大義なき解散

「大義なき解散」~安倍総理がこの28日(9月)にも衆議院を解散・総選挙を行う意向を示したと与党幹部が相次いで発言、またたくまに「解散突風」が永田町を駆け回っている。まだ正式発表はないものの、今回の突風はやみそうにない気配だ。

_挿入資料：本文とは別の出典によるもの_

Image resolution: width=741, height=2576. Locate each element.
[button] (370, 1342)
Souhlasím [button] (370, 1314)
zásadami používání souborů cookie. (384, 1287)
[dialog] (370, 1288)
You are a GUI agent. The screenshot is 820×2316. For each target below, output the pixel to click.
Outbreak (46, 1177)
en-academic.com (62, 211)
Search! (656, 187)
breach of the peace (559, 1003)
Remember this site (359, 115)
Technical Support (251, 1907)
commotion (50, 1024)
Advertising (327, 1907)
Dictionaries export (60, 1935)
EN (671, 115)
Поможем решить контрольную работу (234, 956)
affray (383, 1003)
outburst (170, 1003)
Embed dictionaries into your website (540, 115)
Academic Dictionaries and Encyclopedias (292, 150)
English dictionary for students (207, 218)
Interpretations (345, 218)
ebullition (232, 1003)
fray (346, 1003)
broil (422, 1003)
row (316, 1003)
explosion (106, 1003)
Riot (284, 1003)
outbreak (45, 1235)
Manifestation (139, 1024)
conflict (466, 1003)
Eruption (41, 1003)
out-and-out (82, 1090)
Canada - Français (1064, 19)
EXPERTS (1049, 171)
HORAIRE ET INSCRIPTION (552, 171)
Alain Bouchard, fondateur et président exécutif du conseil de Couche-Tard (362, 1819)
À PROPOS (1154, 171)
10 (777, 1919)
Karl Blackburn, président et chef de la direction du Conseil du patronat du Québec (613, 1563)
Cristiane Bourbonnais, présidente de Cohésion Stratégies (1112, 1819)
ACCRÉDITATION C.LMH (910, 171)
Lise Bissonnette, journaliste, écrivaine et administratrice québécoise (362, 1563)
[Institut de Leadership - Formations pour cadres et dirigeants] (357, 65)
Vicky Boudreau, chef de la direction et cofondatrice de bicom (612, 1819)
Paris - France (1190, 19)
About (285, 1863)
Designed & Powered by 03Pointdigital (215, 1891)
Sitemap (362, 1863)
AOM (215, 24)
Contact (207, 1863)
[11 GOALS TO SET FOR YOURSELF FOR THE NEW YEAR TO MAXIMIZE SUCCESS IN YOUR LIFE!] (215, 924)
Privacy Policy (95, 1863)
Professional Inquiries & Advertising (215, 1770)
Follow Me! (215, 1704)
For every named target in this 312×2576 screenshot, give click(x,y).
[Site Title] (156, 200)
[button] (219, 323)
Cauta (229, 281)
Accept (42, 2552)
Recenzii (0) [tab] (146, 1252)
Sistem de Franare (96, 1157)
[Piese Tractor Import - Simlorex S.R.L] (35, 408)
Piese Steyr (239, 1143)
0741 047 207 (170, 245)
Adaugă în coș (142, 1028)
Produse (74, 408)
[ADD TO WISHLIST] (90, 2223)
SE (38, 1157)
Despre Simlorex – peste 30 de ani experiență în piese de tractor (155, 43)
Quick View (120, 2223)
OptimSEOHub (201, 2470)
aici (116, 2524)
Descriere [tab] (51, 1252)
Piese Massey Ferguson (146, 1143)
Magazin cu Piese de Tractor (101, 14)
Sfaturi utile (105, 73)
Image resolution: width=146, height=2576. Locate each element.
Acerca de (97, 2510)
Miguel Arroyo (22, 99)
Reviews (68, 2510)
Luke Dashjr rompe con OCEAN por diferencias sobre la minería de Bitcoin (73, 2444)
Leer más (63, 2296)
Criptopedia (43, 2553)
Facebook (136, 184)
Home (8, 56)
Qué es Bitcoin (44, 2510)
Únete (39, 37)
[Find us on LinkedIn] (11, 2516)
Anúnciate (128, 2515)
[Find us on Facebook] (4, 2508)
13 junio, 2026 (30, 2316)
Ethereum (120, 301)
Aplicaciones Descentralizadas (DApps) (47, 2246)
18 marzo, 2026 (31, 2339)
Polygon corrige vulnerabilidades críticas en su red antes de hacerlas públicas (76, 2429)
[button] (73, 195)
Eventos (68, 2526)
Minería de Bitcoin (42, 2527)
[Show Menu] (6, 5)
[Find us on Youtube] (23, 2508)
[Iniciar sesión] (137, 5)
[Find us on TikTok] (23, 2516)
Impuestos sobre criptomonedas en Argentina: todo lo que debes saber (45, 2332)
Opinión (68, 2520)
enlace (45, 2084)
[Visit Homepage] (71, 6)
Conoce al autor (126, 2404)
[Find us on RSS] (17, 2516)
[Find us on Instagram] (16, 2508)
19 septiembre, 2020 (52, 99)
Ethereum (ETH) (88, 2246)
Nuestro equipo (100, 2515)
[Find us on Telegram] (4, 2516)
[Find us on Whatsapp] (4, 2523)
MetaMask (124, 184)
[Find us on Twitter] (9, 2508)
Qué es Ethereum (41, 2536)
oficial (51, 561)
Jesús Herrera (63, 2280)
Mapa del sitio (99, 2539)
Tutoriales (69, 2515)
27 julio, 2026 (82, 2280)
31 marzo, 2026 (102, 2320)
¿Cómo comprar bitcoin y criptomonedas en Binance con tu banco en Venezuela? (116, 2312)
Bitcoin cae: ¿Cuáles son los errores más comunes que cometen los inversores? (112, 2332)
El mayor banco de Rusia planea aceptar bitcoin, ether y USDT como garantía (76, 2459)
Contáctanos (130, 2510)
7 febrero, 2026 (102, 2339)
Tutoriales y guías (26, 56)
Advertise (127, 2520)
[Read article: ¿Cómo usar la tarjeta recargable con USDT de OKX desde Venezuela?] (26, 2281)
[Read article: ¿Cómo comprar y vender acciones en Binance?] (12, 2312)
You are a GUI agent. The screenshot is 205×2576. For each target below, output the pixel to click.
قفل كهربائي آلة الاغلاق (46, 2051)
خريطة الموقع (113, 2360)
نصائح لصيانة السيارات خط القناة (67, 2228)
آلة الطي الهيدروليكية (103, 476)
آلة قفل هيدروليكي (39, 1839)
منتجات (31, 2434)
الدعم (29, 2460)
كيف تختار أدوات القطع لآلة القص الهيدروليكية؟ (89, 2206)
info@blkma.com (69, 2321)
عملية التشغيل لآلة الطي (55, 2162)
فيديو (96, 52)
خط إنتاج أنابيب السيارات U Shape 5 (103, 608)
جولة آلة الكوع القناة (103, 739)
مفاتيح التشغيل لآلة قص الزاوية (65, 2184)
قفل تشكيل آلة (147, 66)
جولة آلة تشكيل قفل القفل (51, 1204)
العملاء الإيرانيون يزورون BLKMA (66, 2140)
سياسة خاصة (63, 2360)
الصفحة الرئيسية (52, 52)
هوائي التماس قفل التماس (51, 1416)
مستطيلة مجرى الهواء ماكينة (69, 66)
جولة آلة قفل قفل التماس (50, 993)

しかし、この解散・総選挙の大きな争点は全く見えていない。

今度こそ消費税を8%から10%に上げるために財源の一部を子育てや教育無償化に充てるという方針もあるようだが、逆進性の高い消費税が低所得世帯への支援に回されるというのは本末転倒ではないか。出せるところから徴税するのであれば累進性をもってあてればいいし、内部留保が膨らんでいる大企業からも相応に徴税すればいい。一般・特別それぞれのサイフ(会計・財源)の配分を見直すことは基本中の基本。前回の消費税増税で一般国民の消費マインドが予想以上に落ち込み、結果増税を二度にわたって先延ばしされたはず。景気回復は特定の産業や分野にみられるだけだ。

臨時国会開会の冒頭で解散すると当然、臨時国会で議論されるべき国民的関心の高い課題は一時棚上げ状態に置かれる。「もり・かけ問題」に対する疑問・疑念は払しょくされているとは言えず、多くの国民も関係者からなお明快な説明を求めている。公正性・公平性の観点からすれば、関係当事者である学園理事長や総理夫人の証人喚問も行うべきではないかという声も決して小さくなっていない。

北朝鮮の脅威をあおりにあおりながら、国会における言論の空白期間をつくることも国民からは納得がいかないであろう。危機管理への対応がどうなるのか、臨時国会の論戦において政府の考えを国民に伝えるべきなのにそれも棚上げ。

自衛隊を憲法9条に書き込む改正案を提示するとのことだが、そもそも与党自民党は憲法改正草案を党として明示しているはず。本来ならその改正案の可否を国民に問うべきではないのか。安倍総理はそれを国会で言及されると、総理の立場と総裁の立場を使い分けて言葉を濁してきた。

野党4党は憲法53条の規定に則って6月から臨時国会の早期開会を求めてきたがそれにも応えない。応えないどころか、冒頭解散を行うとすれば、総理所信演説に対する代表質問も予算委員会の開催も、改造内閣の新任大臣の所信も委員会質疑もしないことになる。憲法軽視・国会軽視も極まれりの、まさしく「大義なき解散・総選挙」だ。

なにがあっても絶対負けられない。一層気を引き締めて支持拡大へと奔走する。